Beginner wacky rig setup

  • 5-inch stick worm
  • 1/0 wacky hook
  • Spinning rod (medium light)
  • 8–10 lb line
  • No weight to start

Tie it on, make ten casts to one dock or weed edge, and watch the line more than the worm. That alone will teach you more than swapping colors every five minutes.

Watch the Full Wacky Rig Setup

Here's the full setup shown step-by-step on the water.

FAQ

What size hook is best for a wacky rig?

A 1/0 wacky or finesse hook is a solid starting point for a 5-inch stick worm. Go slightly smaller if you are downsizing worms; go up one size if you are missing short strikes and the worm profile still looks natural.

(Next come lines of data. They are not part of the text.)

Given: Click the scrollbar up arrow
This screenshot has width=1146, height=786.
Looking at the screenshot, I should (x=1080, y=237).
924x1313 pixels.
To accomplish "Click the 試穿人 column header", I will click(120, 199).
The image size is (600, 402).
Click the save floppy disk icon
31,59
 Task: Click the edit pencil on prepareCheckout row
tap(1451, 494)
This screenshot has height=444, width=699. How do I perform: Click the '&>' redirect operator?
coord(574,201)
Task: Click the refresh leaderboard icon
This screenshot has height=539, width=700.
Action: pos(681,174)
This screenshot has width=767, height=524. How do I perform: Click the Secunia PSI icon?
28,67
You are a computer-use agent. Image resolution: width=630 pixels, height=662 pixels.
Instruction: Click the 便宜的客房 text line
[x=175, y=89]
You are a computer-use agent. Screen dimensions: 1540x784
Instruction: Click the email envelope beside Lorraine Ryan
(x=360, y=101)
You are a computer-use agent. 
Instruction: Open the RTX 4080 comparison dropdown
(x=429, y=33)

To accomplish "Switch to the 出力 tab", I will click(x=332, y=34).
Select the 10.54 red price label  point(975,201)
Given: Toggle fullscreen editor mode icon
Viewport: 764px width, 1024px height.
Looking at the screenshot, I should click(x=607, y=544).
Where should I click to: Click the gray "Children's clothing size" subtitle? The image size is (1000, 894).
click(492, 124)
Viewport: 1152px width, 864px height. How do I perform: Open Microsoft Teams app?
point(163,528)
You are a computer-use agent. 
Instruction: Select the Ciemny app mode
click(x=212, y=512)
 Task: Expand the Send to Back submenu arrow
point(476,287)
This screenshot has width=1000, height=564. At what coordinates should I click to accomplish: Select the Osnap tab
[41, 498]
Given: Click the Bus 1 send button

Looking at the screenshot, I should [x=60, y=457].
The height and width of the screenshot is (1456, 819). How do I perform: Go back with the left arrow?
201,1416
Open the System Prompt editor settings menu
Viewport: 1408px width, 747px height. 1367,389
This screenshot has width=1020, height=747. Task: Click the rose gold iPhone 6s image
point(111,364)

Do you use a weight with a wacky rig?

Not when you are learning. A weightless wacky rig lets the worm flutter on the fall, which is when most bites happen. Optional weighted wacky hooks can help in wind or deeper water, but skip them until you are comfortable watching your line.

What size worm is best for a wacky rig?

A 5-inch Senko-style stick worm is the classic choice: enough profile for bass to notice, easy to cast on light spinning gear, and simple to hook through the middle.

Can you fish a wacky rig from shore?

Yes. Pond banks, docks, weed edges, and slow river pockets are perfect from shore. Cast parallel to the bank when you can so the worm stays in shallow water longer.

What color worm should I use for bass?

Start with green pumpkin or watermelon in clear water, black or blue flake in low light or stained water, and white or chartreuse when you want contrast on cloudy days. If bass are short-striking, try a darker tail or a worm with a little flake.